- **TASK DETAILS**
Would you retype each record exactly as given?

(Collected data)

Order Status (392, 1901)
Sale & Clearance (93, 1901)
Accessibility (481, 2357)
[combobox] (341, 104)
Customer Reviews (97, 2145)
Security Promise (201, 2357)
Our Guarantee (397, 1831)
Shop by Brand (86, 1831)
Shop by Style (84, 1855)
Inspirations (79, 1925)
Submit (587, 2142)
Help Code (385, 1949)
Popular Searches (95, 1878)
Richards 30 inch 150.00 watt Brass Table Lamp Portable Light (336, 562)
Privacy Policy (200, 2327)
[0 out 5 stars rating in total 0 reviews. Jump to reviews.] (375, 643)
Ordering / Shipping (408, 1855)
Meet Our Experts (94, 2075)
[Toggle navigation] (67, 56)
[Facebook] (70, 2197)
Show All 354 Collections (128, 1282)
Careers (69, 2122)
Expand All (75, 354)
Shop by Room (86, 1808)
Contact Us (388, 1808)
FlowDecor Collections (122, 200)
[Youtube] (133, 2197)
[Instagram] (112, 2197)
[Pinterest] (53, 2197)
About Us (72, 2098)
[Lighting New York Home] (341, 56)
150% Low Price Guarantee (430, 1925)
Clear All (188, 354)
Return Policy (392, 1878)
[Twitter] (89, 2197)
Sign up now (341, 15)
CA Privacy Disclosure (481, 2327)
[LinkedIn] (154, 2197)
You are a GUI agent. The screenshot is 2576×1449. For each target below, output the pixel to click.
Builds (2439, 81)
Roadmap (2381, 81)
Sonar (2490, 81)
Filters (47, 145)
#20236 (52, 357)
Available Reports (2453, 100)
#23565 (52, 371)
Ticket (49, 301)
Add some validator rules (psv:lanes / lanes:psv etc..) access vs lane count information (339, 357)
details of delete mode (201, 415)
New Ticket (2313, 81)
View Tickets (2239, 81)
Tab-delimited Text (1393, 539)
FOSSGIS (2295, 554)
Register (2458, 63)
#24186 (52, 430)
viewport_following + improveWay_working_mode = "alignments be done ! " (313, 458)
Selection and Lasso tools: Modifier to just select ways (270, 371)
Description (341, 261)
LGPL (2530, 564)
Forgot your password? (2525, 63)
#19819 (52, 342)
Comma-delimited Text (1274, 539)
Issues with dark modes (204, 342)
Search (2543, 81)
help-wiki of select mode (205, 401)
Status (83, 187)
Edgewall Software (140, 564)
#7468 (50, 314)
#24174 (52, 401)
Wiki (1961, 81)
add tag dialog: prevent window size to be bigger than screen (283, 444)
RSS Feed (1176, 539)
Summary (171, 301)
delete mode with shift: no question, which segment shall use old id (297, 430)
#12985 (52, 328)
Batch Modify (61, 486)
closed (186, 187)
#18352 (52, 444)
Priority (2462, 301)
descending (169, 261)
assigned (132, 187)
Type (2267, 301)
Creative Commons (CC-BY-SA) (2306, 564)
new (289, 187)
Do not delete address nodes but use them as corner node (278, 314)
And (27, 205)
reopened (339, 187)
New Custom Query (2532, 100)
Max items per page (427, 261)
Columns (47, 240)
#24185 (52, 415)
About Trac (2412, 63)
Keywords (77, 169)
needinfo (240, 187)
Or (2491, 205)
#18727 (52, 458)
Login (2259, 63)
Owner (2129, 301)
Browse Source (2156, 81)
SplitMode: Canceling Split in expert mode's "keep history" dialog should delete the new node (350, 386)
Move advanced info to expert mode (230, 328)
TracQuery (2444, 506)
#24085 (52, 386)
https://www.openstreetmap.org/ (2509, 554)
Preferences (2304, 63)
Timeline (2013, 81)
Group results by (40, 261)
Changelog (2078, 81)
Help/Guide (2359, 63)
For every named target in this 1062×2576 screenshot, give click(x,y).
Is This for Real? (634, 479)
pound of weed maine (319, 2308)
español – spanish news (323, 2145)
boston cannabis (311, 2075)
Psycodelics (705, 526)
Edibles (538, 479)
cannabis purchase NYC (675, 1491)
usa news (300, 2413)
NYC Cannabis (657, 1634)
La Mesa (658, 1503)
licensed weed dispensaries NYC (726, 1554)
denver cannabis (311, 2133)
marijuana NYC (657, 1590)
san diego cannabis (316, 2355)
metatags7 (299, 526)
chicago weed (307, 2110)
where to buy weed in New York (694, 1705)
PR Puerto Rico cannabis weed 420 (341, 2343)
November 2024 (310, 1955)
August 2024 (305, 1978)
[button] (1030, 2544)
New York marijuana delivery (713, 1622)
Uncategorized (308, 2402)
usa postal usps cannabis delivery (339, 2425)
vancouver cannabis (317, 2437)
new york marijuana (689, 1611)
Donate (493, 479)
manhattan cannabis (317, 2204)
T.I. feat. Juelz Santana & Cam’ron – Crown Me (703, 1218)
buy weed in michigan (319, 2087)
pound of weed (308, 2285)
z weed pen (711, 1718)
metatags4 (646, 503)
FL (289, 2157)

- **SOLVED PROBLEM**
Order Status (392, 1901)
Sale & Clearance (93, 1901)
Accessibility (481, 2357)
[combobox] (341, 104)
Customer Reviews (97, 2145)
Security Promise (201, 2357)
Our Guarantee (397, 1831)
Shop by Brand (86, 1831)
Shop by Style (84, 1855)
Inspirations (79, 1925)
Submit (587, 2142)
Help Code (385, 1949)
Popular Searches (95, 1878)
Richards 30 inch 150.00 watt Brass Table Lamp Portable Light (336, 562)
Privacy Policy (200, 2327)
[0 out 5 stars rating in total 0 reviews. Jump to reviews.] (375, 643)
Ordering / Shipping (408, 1855)
Meet Our Experts (94, 2075)
[Toggle navigation] (67, 56)
[Facebook] (70, 2197)
Show All 354 Collections (128, 1282)
Careers (69, 2122)
Expand All (75, 354)
Shop by Room (86, 1808)
Contact Us (388, 1808)
FlowDecor Collections (122, 200)
[Youtube] (133, 2197)
[Instagram] (112, 2197)
[Pinterest] (53, 2197)
About Us (72, 2098)
[Lighting New York Home] (341, 56)
150% Low Price Guarantee (430, 1925)
Clear All (188, 354)
Return Policy (392, 1878)
[Twitter] (89, 2197)
Sign up now (341, 15)
CA Privacy Disclosure (481, 2327)
[LinkedIn] (154, 2197)
You are a GUI agent. The screenshot is 2576×1449. For each target below, output the pixel to click.
Builds (2439, 81)
Roadmap (2381, 81)
Sonar (2490, 81)
Filters (47, 145)
#20236 (52, 357)
Available Reports (2453, 100)
#23565 (52, 371)
Ticket (49, 301)
Add some validator rules (psv:lanes / lanes:psv etc..) access vs lane count information (339, 357)
details of delete mode (201, 415)
New Ticket (2313, 81)
View Tickets (2239, 81)
Tab-delimited Text (1393, 539)
FOSSGIS (2295, 554)
Register (2458, 63)
#24186 (52, 430)
viewport_following + improveWay_working_mode = "alignments be done ! " (313, 458)
Selection and Lasso tools: Modifier to just select ways (270, 371)
Description (341, 261)
LGPL (2530, 564)
Forgot your password? (2525, 63)
#19819 (52, 342)
Comma-delimited Text (1274, 539)
Issues with dark modes (204, 342)
Search (2543, 81)
help-wiki of select mode (205, 401)
Status (83, 187)
Edgewall Software (140, 564)
#7468 (50, 314)
#24174 (52, 401)
Wiki (1961, 81)
add tag dialog: prevent window size to be bigger than screen (283, 444)
RSS Feed (1176, 539)
Summary (171, 301)
delete mode with shift: no question, which segment shall use old id (297, 430)
#12985 (52, 328)
Batch Modify (61, 486)
closed (186, 187)
#18352 (52, 444)
Priority (2462, 301)
descending (169, 261)
assigned (132, 187)
Type (2267, 301)
Creative Commons (CC-BY-SA) (2306, 564)
new (289, 187)
Do not delete address nodes but use them as corner node (278, 314)
And (27, 205)
reopened (339, 187)
New Custom Query (2532, 100)
Max items per page (427, 261)
Columns (47, 240)
#24185 (52, 415)
About Trac (2412, 63)
Keywords (77, 169)
needinfo (240, 187)
Or (2491, 205)
#18727 (52, 458)
Login (2259, 63)
Owner (2129, 301)
Browse Source (2156, 81)
SplitMode: Canceling Split in expert mode's "keep history" dialog should delete the new node (350, 386)
Move advanced info to expert mode (230, 328)
TracQuery (2444, 506)
#24085 (52, 386)
https://www.openstreetmap.org/ (2509, 554)
Preferences (2304, 63)
Timeline (2013, 81)
Group results by (40, 261)
Changelog (2078, 81)
Help/Guide (2359, 63)
For every named target in this 1062×2576 screenshot, give click(x,y).
Is This for Real? (634, 479)
pound of weed maine (319, 2308)
español – spanish news (323, 2145)
boston cannabis (311, 2075)
Psycodelics (705, 526)
Edibles (538, 479)
cannabis purchase NYC (675, 1491)
usa news (300, 2413)
NYC Cannabis (657, 1634)
La Mesa (658, 1503)
licensed weed dispensaries NYC (726, 1554)
denver cannabis (311, 2133)
marijuana NYC (657, 1590)
san diego cannabis (316, 2355)
metatags7 (299, 526)
chicago weed (307, 2110)
where to buy weed in New York (694, 1705)
PR Puerto Rico cannabis weed 420 (341, 2343)
November 2024 (310, 1955)
August 2024 (305, 1978)
[button] (1030, 2544)
New York marijuana delivery (713, 1622)
Uncategorized (308, 2402)
usa postal usps cannabis delivery (339, 2425)
vancouver cannabis (317, 2437)
new york marijuana (689, 1611)
Donate (493, 479)
manhattan cannabis (317, 2204)
T.I. feat. Juelz Santana & Cam’ron – Crown Me (703, 1218)
buy weed in michigan (319, 2087)
pound of weed (308, 2285)
z weed pen (711, 1718)
metatags4 (646, 503)
FL (289, 2157)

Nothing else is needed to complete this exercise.